Combining these skills with technology, Contact Tracers can speed up the contact tracing process and significantly reduce the spread of the virus in our communities.
How COVID-19 Contact Tracing Technology Can Help
According to Johns Hopkins University, the use of technology in contact tracing improves the efficiency and speed of the contact tracing process. This is because:
- contact tracers need to reach people quickly, before they have infected another person
- public health staff time is often limited. As it takes time for Contact Tracers to gather data and information on cases, technology that automates and standardizes reporting of tests to Contact Tracers, speeds up the contact tracing process. This means less time is spent between diagnosis and a call from the Contact Tracer.
- patient data can be accessed from a centralized database. When patients get a test for COVID-19, their information is entered into an electronic system with a centralized database where positive test results are reported from the lab.
As a technology company with software that already has many capabilities that Contact Tracers need, we were keen to see how we could use our expertise to develop a Contact Tracing solution.
The result are the new Dovetail Check, Track and Trace features. Let’s find out more about how they work.
Dovetail Check, Track and Trace
We have developed the Dovetail Check, Track and Trace features to support HR teams, Health workers, and Contact Tracers when carrying out health screenings and contact tracing. There are three key features:
- Dovetail Check allows you to check symptoms of your employees on a daily basis and comply with state and local laws for screening employees.
By checking and screening your employees for symptoms of coronavirus on a daily basis, via a Check-in process, you can identify who may have contracted the virus, and should go into isolation in order to stop them from spreading the virus to others. Those who, based on a symptom check, are unlikely to have COVID-19, are then free to come into the office.
Those employees who are suspected of having COVID-19, and have been requested to go into isolation, can then receive a COVID-19 test kit to determine whether they test positive for coronavirus, which can all be tracked through Dovetail.
Dovetail Check is available on browser, mobile SMS and mobile browser.
- Dovetail Track allows you to monitor and keep track of all health screens that have taken place, and follow up with those individuals who have symptoms of COVID-19.

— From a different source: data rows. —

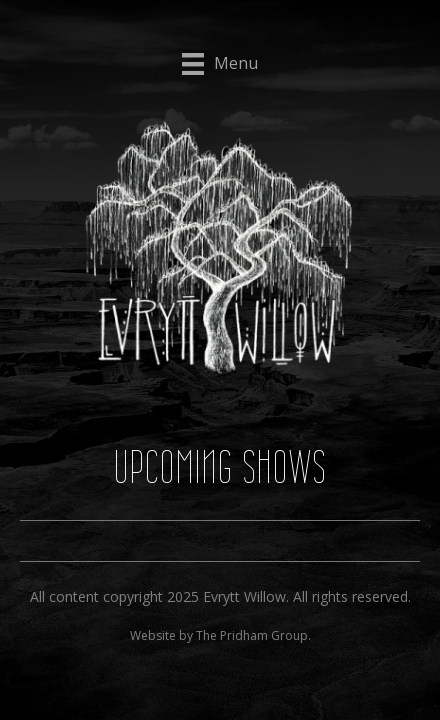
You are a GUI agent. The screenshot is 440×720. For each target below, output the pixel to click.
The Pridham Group (252, 635)
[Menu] (220, 64)
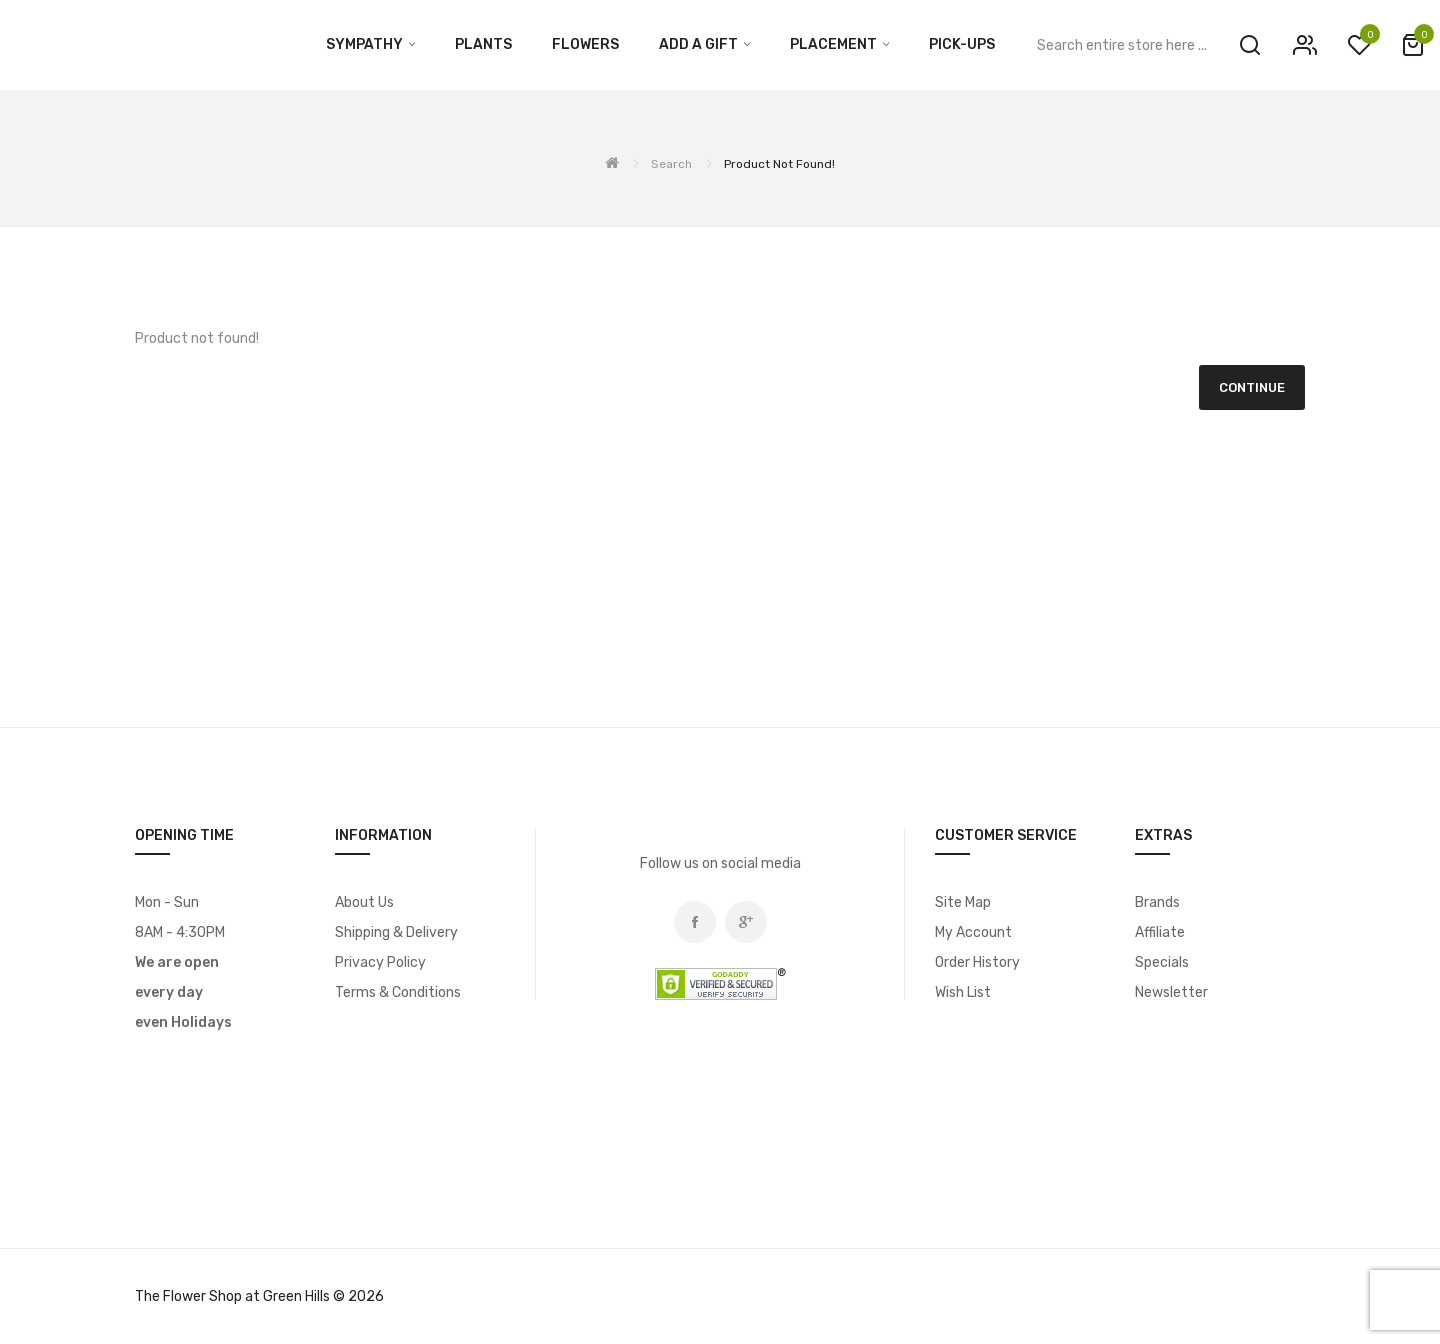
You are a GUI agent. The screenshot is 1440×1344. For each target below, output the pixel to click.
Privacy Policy (380, 962)
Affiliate (1160, 932)
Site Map (963, 902)
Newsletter (1171, 992)
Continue (1252, 387)
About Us (364, 902)
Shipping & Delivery (396, 932)
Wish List (963, 992)
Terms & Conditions (398, 992)
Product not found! (779, 164)
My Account (973, 932)
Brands (1157, 902)
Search (671, 164)
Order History (977, 962)
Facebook (695, 922)
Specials (1162, 962)
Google (746, 922)
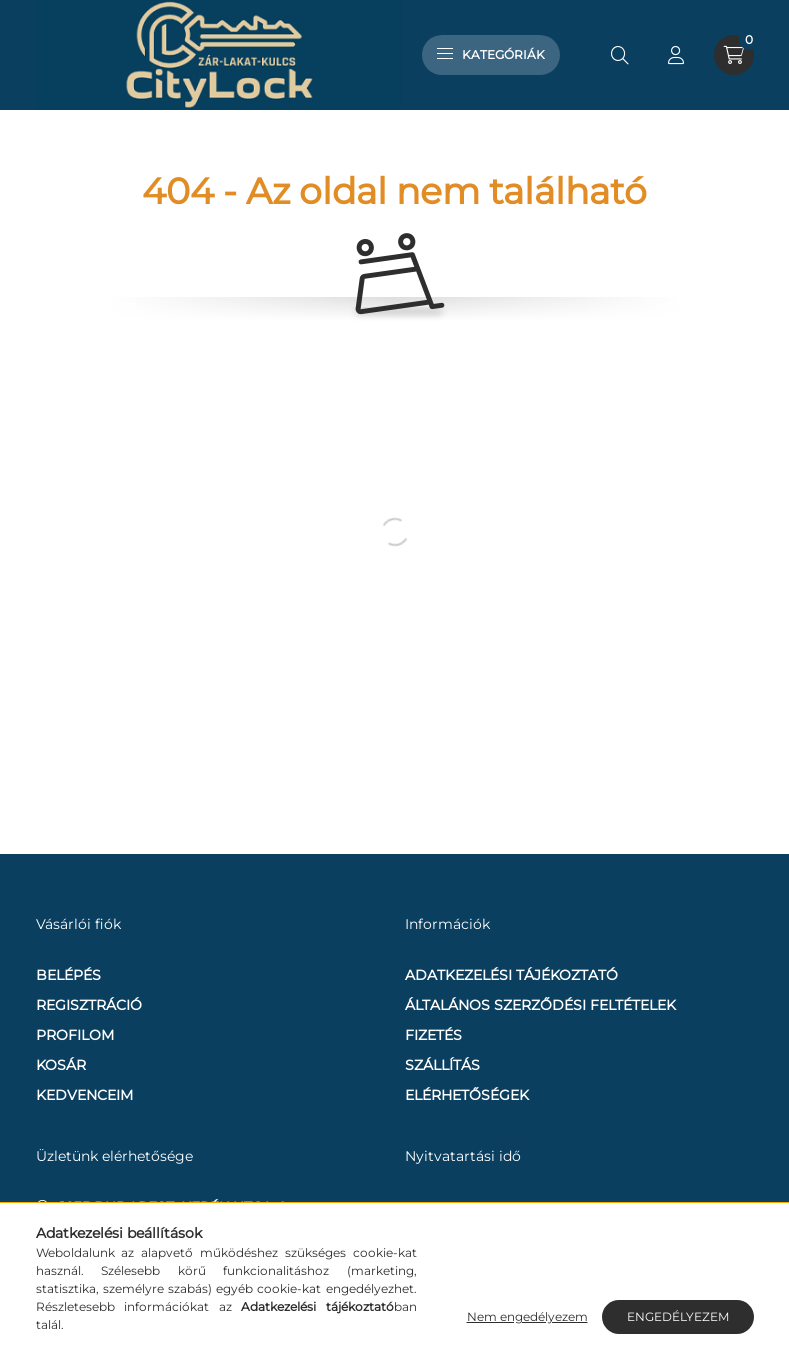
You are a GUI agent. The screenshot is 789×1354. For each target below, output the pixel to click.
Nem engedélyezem (527, 1316)
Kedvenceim (84, 1095)
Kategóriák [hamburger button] (491, 54)
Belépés (68, 975)
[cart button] (734, 55)
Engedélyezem (678, 1316)
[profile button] (676, 55)
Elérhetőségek (467, 1095)
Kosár (61, 1065)
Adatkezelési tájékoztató (511, 975)
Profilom (75, 1035)
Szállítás (442, 1065)
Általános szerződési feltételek (540, 1005)
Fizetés (433, 1035)
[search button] (620, 55)
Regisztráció (89, 1005)
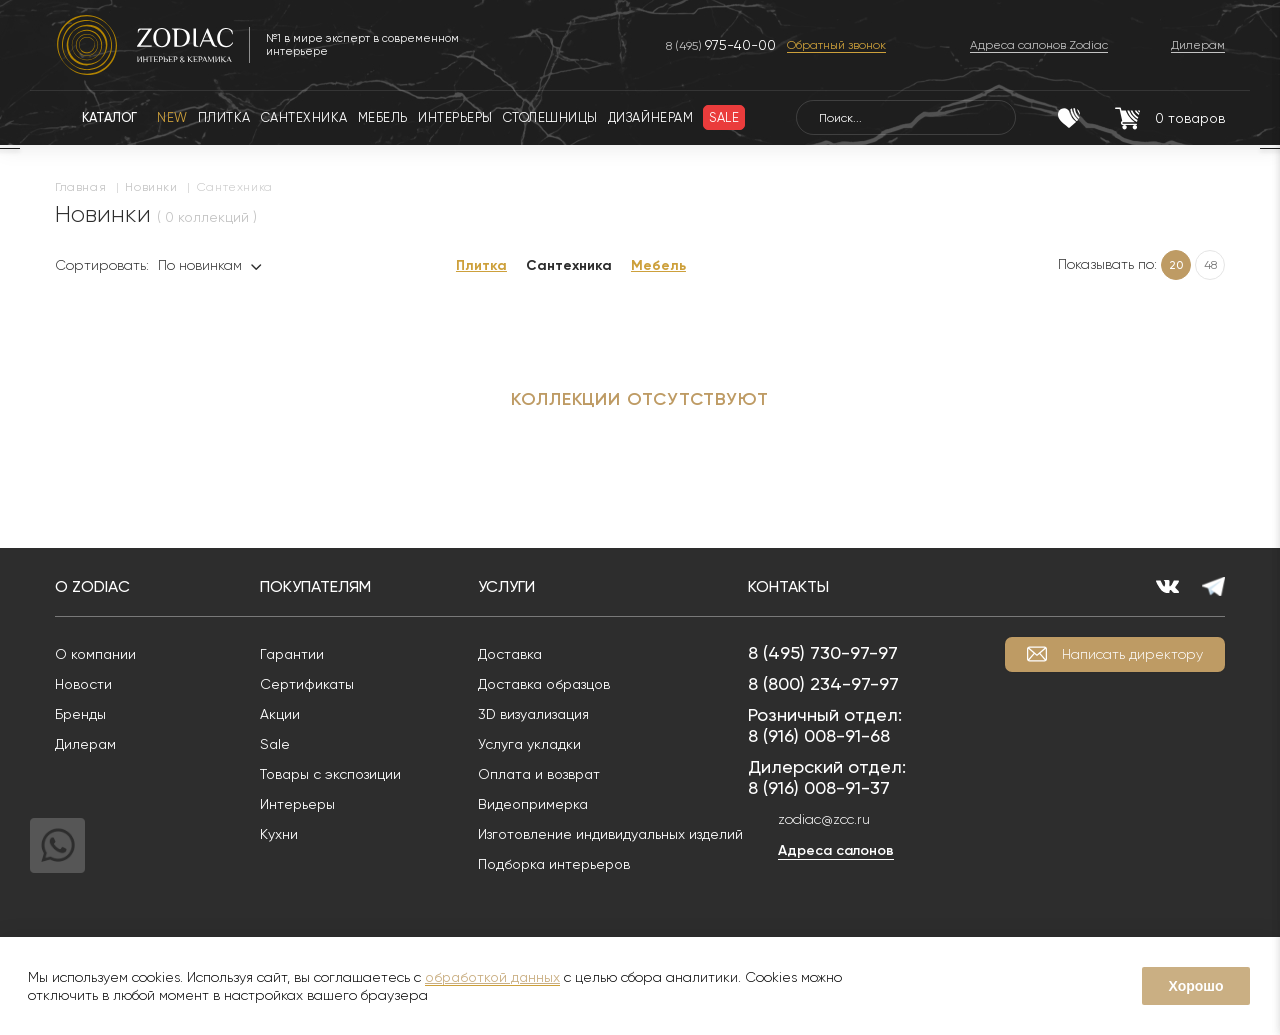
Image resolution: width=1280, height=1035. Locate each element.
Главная (80, 187)
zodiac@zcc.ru (824, 819)
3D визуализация (533, 714)
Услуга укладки (529, 744)
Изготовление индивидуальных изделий (610, 834)
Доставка (510, 654)
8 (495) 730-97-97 (823, 652)
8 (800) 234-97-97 (823, 683)
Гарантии (292, 654)
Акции (280, 714)
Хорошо (1195, 986)
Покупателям (315, 586)
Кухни (279, 834)
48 (1210, 265)
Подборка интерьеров (554, 864)
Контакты (788, 586)
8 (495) (721, 45)
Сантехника (569, 265)
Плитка (481, 265)
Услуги (506, 586)
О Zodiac (92, 586)
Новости (83, 684)
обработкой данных (492, 977)
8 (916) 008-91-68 (819, 735)
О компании (95, 654)
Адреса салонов (836, 850)
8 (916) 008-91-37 (819, 787)
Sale (275, 744)
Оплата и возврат (539, 774)
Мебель (658, 265)
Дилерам (85, 744)
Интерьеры (297, 804)
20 (1176, 265)
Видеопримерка (533, 804)
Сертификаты (307, 684)
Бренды (80, 714)
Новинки (151, 187)
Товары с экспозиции (330, 774)
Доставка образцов (544, 684)
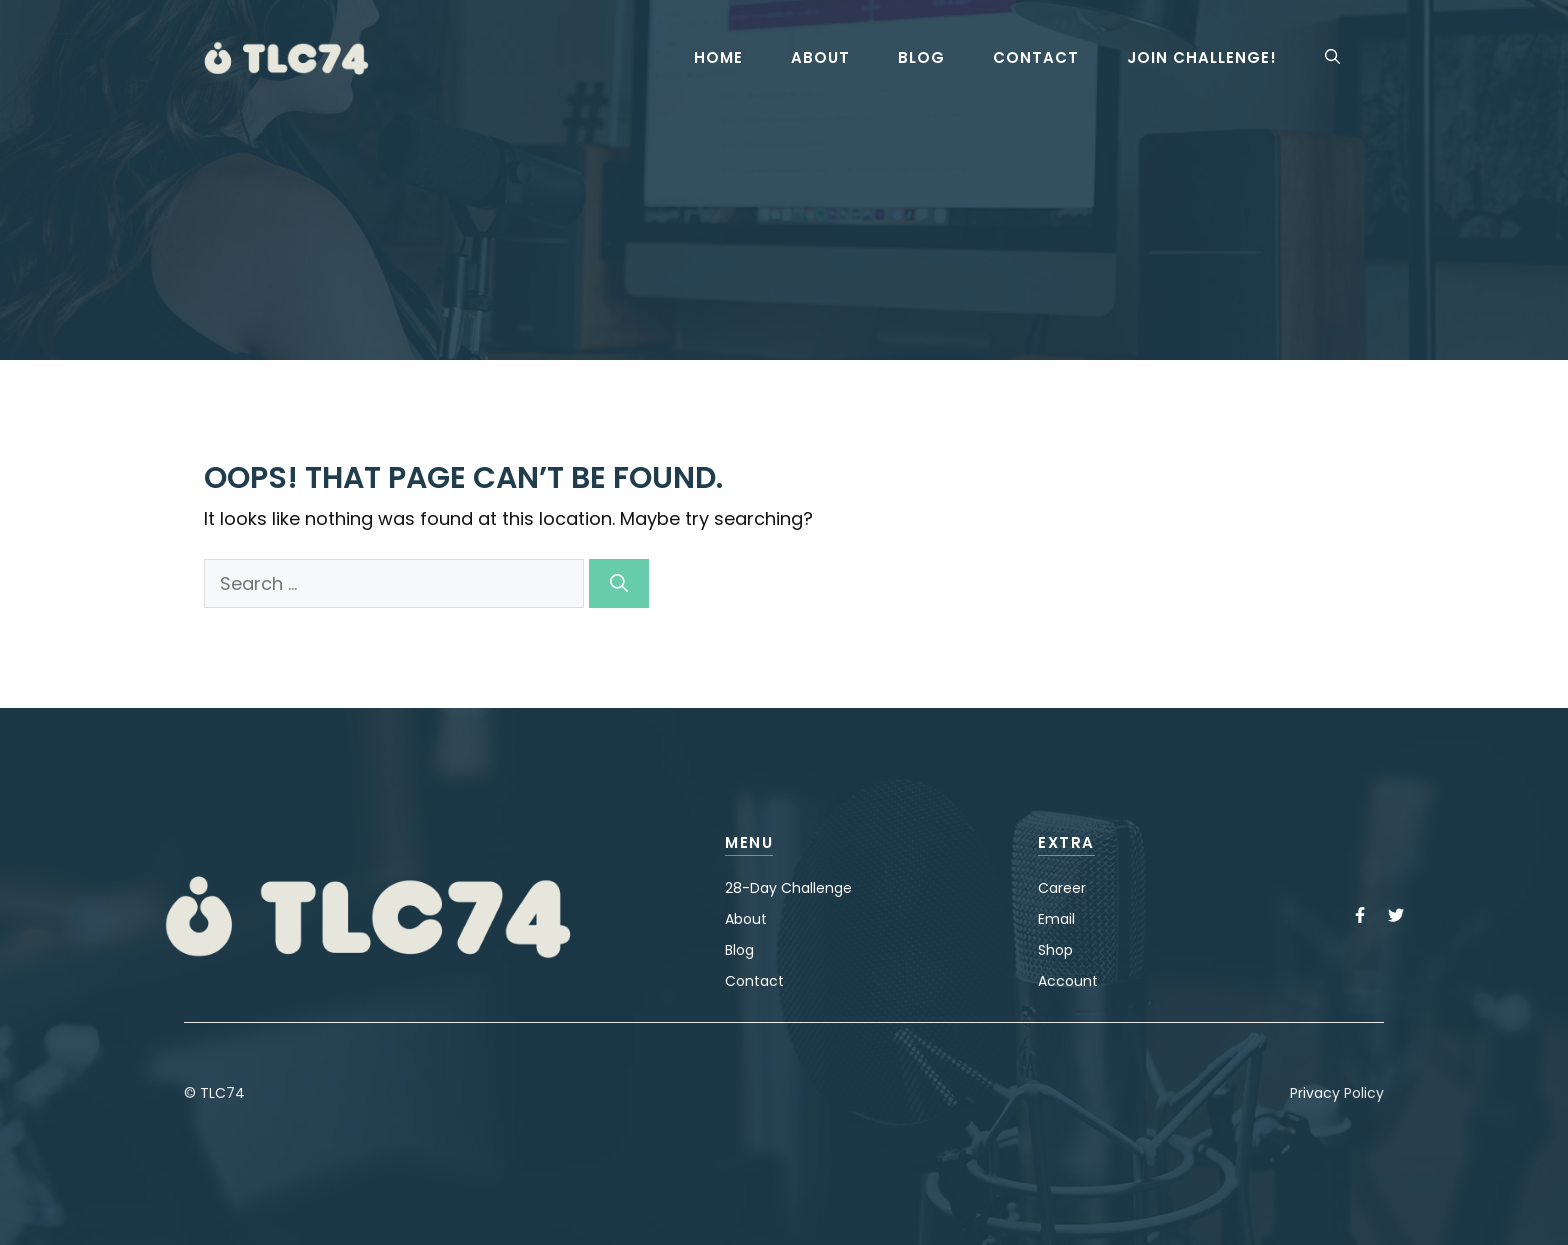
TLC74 (222, 1093)
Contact (1036, 58)
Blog (921, 58)
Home (718, 58)
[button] (1332, 58)
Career (1062, 888)
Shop (1055, 950)
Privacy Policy (1337, 1093)
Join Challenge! (1202, 58)
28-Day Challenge (788, 888)
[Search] (619, 583)
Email (1056, 919)
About (820, 58)
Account (1068, 981)
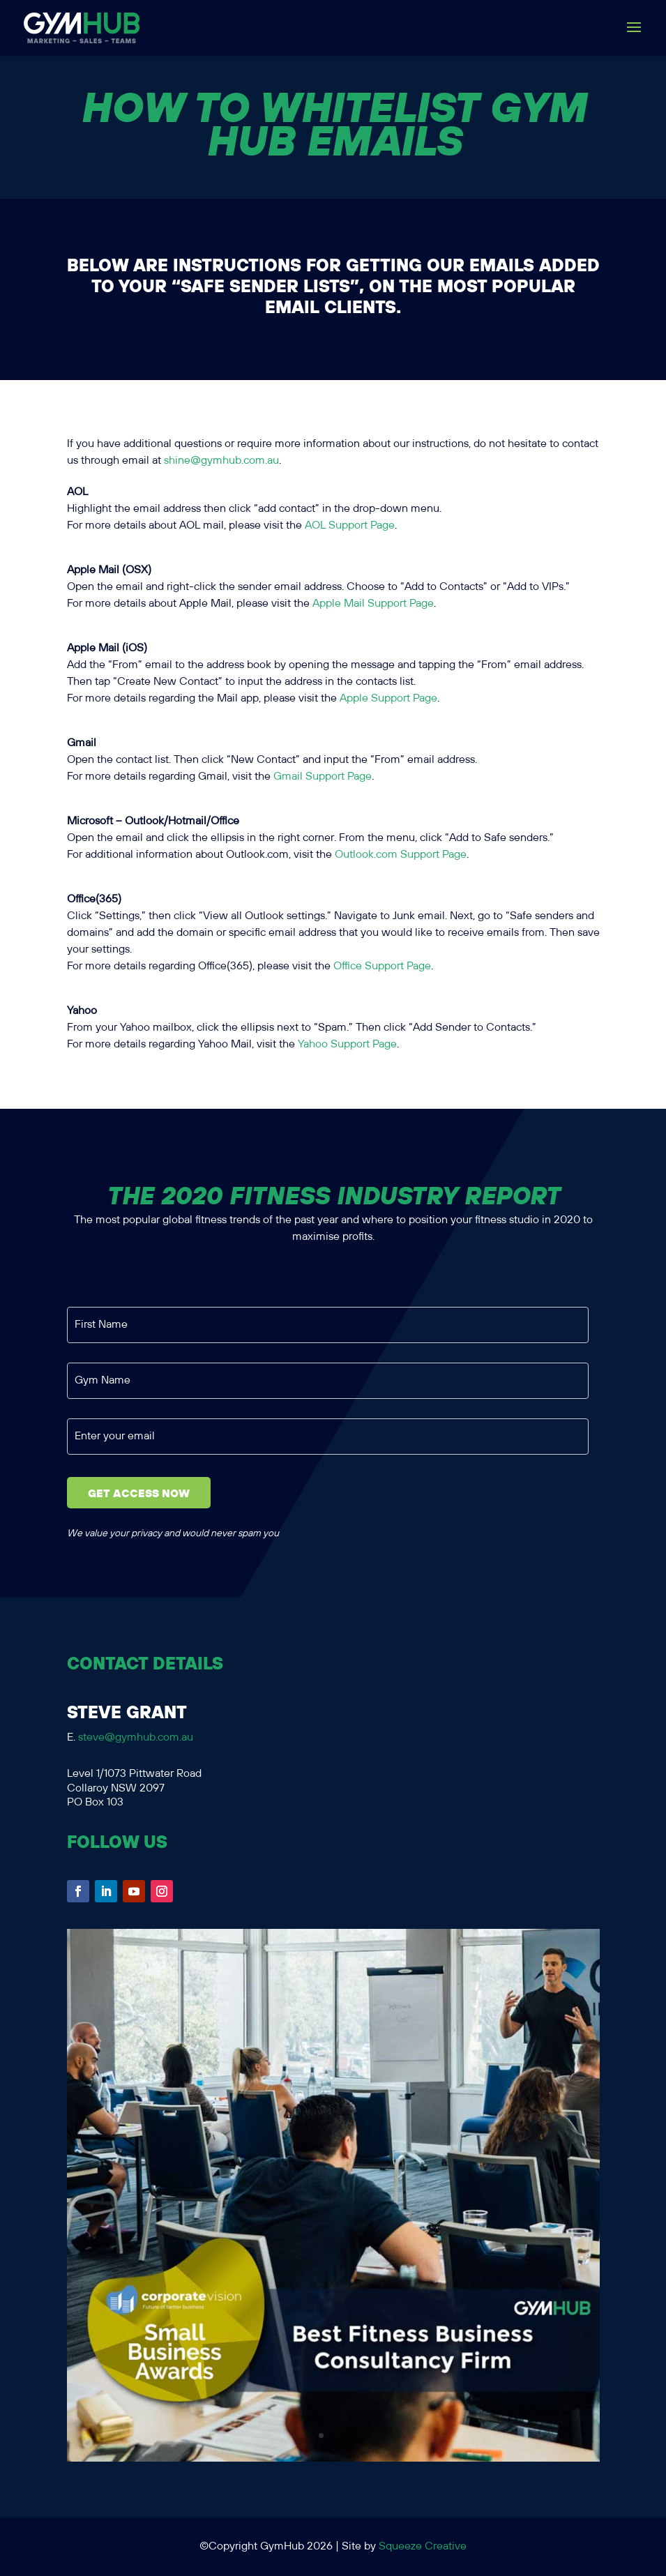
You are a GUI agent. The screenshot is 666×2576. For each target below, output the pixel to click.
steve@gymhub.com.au (135, 1737)
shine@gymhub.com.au (221, 461)
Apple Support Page (388, 698)
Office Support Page (382, 966)
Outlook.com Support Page (401, 855)
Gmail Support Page (322, 776)
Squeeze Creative (423, 2546)
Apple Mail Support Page (373, 603)
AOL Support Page (350, 525)
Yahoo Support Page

- Dovetail Trace is a contact tracing feature that enables you to monitor and trace employees that are confirmed positive with COVID-19. It also allows you to trace back to all the other employees that an infected person has been in contact with during their infectious period. You can then contact and ask them to self quarantine, and track any symptoms they may have over the 14 day quarantine period. Dovetail Trace also supports automatic updates, notifications and Service Level Agreements.
Click the video link below to find out more about the Dovetail Check, Track and Trace features:
The COVID-19 crisis has created an unprecedented need for effective health screening and contact tracing solutions in countries that are trying to stop the spread of the virus and get back to work.
Putting a Health Screening & Contact Tracing solution in place can help your organization limit the spread of the virus among employees, which not only makes them feel safer in the workplace, but also ensures your company can continue to operate effectively during the pandemic. The NEW Dovetail Check, Track and Trace features, built for desktop and mobile phones, and with features that enable health screenings for all your employees, as well as allowing the tracking and tracing of COVID-19 cases and their contacts, will help your organization achieve these aims.
By adopting the NEW Dovetail Check, Track and Trace features as part of your health screening and contact tracing strategy, your organization will be better able to safeguard employees as they return to the workplace.